On my project I'm switching between H2 and MySql using H2 in unit-testing. H2 natively supports UUID type. But mysql java connector doesn't. So my only option is to convert BINARY(16) to UUID in client code which I don't like.

As result I patched official mysql java connector to treat UUID as BINARY(16). I know it's kinda hacky but works for me.

If you want to try it I posted it on github: http://goo.gl/NIhNi

Answer 2

UUID was a basic type added in 3.6. However, by default it translates to a JDBC Binary type which appears to cause issues for mysql. You can override this behavior by explicitly specifying uuid-char as the type.

Answer 3

Using Hibernate 4 and MySQL 5.5 with an InnoDB table, I was able to store a UUID column as BINARY(16) as-is (no configuration or custom type required). I am not using this as the entity ID and am creating the value manually using UUID.randomUUID().

@Entity
@Table(name = "post")
public class PostModel implements Serializable
{
    ...
    @Column(name = "uuid", nullable = false, updatable = false)
    private UUID uuid;
    ...
}

> desc post;
+----------------+---------------+------+-----+---------------------+
| Field          | Type          | Null | Key | Default             |
+----------------+---------------+------+-----+---------------------+
| ...            |               |      |     |                     |
| uuid           | binary(16)    | YES  | UNI | NULL                |
| ...            |               |      |     |                     |
+----------------+---------------+------+-----+---------------------+

Answer 4

Don't use the type UUID, because you'd need a custom type to handle it.

Use String. See this post. It is one way of implementing it.

Another way is to use the UUID generator built in hibernate. You'd need @GeneratedValue with a generator named hibernate-uuid

Answer 5

Extending Mike Lively's answer with a code sample & referring to Oracle too.

I had this problem with the OracleDialect (Oracle10gDialect). Adding an annotation @Type to the UUID field fixed it for me.

@Id
@Type(type="uuid-char")
private UUID id;

Note: also used a TwoWayStringBridge on this field, using the @FieldBridge annotation.

Note: type="uuid-binary" did not work; got the same, unknown type error.

Answer 6

Caused by: org.hibernate.MappingException: No Dialect mapping for JDBC type: -2

This means that UUID is being mapped as BINARY[1] by Hibernate, but none MySQL Dialects maps BINARY to a MySQL data type.

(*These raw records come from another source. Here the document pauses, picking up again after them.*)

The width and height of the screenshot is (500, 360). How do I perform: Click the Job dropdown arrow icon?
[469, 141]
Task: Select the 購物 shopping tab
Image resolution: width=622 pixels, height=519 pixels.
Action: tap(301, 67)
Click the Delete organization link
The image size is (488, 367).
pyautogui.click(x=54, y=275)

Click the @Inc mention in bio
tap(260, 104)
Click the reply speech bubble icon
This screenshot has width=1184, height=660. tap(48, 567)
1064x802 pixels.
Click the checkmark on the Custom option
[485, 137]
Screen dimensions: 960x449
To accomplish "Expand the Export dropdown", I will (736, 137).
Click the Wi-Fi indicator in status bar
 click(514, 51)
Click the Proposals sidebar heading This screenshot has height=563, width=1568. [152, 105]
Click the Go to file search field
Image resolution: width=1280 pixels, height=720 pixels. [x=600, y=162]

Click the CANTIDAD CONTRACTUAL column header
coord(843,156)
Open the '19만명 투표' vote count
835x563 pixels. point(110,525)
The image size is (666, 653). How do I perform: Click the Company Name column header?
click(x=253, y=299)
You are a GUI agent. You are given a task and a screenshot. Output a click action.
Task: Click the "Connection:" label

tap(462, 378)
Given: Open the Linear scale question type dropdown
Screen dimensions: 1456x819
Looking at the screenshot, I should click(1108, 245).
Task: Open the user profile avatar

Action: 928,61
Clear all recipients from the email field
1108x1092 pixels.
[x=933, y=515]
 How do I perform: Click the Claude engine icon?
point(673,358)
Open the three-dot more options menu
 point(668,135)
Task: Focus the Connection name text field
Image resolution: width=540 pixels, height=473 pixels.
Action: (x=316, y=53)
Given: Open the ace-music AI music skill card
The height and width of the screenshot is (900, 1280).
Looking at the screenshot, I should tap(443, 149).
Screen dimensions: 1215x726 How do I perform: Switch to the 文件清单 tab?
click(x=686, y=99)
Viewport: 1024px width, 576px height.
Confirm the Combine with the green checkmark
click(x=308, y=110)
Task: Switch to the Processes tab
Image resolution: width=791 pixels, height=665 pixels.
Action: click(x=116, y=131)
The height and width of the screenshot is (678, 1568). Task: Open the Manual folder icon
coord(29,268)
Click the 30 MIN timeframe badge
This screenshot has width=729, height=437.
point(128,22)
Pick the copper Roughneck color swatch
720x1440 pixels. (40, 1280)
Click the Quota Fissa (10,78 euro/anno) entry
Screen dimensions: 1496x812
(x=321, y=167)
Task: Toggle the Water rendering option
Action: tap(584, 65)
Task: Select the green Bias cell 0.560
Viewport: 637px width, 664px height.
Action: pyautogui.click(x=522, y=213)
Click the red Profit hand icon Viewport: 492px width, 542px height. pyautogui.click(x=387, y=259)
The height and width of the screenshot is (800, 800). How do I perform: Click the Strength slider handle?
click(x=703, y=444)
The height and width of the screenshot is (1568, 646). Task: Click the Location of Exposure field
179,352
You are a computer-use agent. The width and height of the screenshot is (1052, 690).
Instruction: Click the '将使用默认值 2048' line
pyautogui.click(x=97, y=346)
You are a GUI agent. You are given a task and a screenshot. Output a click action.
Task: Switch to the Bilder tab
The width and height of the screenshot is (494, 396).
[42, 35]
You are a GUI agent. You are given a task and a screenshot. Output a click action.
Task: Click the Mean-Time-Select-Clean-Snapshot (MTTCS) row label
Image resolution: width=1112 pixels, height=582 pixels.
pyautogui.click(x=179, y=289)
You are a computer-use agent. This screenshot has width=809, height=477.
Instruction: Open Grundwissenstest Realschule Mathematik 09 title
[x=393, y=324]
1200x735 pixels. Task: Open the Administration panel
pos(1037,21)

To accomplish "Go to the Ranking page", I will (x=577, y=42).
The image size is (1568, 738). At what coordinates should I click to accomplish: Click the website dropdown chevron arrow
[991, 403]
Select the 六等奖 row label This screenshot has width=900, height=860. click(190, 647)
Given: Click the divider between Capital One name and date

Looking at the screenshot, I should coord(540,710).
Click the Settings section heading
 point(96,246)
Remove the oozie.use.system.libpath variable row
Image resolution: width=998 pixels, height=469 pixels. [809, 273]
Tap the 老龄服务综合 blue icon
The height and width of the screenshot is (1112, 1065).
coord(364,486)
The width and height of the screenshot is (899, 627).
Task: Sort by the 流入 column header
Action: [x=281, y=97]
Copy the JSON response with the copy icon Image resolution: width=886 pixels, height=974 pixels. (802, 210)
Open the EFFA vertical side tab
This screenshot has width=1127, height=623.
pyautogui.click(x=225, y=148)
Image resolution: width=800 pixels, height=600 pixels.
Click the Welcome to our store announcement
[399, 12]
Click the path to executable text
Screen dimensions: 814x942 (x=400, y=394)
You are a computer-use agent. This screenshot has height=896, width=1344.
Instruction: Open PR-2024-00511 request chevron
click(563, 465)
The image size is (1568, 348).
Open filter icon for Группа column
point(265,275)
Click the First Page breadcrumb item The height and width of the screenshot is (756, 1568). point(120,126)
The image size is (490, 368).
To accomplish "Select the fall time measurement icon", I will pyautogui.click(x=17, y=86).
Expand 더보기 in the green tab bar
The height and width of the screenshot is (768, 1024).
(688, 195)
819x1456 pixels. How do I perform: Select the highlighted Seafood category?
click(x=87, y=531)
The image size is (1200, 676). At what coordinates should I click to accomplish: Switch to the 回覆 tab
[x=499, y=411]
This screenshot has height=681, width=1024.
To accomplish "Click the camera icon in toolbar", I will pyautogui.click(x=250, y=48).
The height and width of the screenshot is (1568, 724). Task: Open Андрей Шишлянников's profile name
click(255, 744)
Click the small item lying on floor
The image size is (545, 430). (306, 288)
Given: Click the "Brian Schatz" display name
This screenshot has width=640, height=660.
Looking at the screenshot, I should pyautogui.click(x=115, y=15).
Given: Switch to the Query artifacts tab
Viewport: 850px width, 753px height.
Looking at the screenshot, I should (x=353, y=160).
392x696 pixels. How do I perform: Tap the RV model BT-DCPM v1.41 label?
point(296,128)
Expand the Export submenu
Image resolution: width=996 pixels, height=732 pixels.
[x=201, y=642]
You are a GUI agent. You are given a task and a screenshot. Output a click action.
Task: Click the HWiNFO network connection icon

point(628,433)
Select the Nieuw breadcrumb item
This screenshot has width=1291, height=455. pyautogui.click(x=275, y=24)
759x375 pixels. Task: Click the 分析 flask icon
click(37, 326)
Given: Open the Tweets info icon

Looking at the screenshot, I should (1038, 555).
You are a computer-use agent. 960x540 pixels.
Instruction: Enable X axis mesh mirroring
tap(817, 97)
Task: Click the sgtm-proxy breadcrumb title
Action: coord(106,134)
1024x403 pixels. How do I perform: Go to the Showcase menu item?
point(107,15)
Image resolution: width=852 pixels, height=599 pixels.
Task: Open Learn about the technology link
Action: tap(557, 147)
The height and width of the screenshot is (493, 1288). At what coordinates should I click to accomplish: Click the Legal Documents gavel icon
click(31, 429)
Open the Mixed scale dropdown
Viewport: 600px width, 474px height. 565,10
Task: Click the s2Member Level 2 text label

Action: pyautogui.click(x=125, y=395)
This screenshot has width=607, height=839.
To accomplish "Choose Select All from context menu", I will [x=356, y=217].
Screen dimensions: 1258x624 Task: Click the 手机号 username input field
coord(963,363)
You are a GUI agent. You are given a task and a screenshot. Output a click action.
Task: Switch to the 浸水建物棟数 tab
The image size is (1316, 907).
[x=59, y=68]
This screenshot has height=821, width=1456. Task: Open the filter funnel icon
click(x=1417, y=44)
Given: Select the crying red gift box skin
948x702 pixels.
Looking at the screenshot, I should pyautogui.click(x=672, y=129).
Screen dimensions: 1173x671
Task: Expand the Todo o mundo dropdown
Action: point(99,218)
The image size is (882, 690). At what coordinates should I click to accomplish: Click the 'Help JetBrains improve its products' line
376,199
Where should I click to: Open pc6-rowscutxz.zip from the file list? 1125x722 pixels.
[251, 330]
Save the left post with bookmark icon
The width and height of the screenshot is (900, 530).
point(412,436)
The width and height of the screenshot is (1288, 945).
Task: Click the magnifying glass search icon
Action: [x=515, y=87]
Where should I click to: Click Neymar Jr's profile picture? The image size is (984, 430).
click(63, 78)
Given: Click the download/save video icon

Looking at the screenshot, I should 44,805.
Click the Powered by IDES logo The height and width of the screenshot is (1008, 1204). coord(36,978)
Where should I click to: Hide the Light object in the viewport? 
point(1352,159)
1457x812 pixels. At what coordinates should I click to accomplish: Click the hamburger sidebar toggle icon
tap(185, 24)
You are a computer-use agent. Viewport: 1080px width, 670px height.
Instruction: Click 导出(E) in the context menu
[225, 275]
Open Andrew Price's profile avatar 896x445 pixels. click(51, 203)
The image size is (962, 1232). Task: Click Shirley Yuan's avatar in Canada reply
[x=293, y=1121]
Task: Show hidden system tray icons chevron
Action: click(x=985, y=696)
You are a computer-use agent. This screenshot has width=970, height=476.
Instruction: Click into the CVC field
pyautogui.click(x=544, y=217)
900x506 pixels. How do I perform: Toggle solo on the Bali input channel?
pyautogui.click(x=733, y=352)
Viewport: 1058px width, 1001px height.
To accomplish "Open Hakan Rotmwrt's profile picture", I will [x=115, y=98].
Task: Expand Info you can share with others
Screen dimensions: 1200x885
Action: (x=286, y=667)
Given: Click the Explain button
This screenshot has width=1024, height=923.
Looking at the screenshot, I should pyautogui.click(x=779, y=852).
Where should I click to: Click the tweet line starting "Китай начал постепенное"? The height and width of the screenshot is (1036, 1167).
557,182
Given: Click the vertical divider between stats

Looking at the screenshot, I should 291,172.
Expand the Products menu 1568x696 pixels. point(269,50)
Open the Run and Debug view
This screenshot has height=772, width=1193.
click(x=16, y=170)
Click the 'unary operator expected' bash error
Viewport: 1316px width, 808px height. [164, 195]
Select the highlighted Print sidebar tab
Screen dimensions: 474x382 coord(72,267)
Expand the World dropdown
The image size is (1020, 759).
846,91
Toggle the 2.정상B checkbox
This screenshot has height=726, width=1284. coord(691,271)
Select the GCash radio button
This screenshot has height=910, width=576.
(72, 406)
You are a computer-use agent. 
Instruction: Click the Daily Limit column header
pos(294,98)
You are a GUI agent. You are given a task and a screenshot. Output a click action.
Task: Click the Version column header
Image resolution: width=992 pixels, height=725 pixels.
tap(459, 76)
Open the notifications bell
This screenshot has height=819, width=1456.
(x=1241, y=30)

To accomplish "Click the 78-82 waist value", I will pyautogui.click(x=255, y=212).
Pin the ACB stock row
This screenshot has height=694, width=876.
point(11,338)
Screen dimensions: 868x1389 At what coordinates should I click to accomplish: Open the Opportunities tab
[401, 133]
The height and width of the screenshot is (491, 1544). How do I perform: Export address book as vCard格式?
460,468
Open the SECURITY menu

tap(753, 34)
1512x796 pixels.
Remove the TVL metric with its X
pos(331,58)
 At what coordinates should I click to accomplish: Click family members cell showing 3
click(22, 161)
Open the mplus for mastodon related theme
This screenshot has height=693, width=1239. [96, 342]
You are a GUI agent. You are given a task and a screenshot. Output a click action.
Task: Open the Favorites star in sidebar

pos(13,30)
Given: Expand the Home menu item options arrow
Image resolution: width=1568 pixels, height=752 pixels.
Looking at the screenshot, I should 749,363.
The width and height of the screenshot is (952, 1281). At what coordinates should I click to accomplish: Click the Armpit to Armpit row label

Take a look at the Dialect hierarchy for MySQL:

https://github.com/hibernate/hibernate-core/blob/master/hibernate-core/src/main/java/org/hibernate/dialect/MySQLDialect.java

https://github.com/hibernate/hibernate-core/blob/master/hibernate-core/src/main/java/org/hibernate/dialect/MySQL5Dialect.java

https://github.com/hibernate/hibernate-core/blob/master/hibernate-core/src/main/java/org/hibernate/dialect/MySQL5InnoDBDialect.java

Compare them with this one (search for the BINARY mapping): https://github.com/hibernate/hibernate-core/blob/master/hibernate-core/src/main/java/org/hibernate/dialect/HSQLDialect.java

This may be a bug in Hibernate, as I do see the BINARY data type available in the MySQL documentation, but you may want to do some search in Hibernate's JIRA to see if there's any reason why this is not mapped.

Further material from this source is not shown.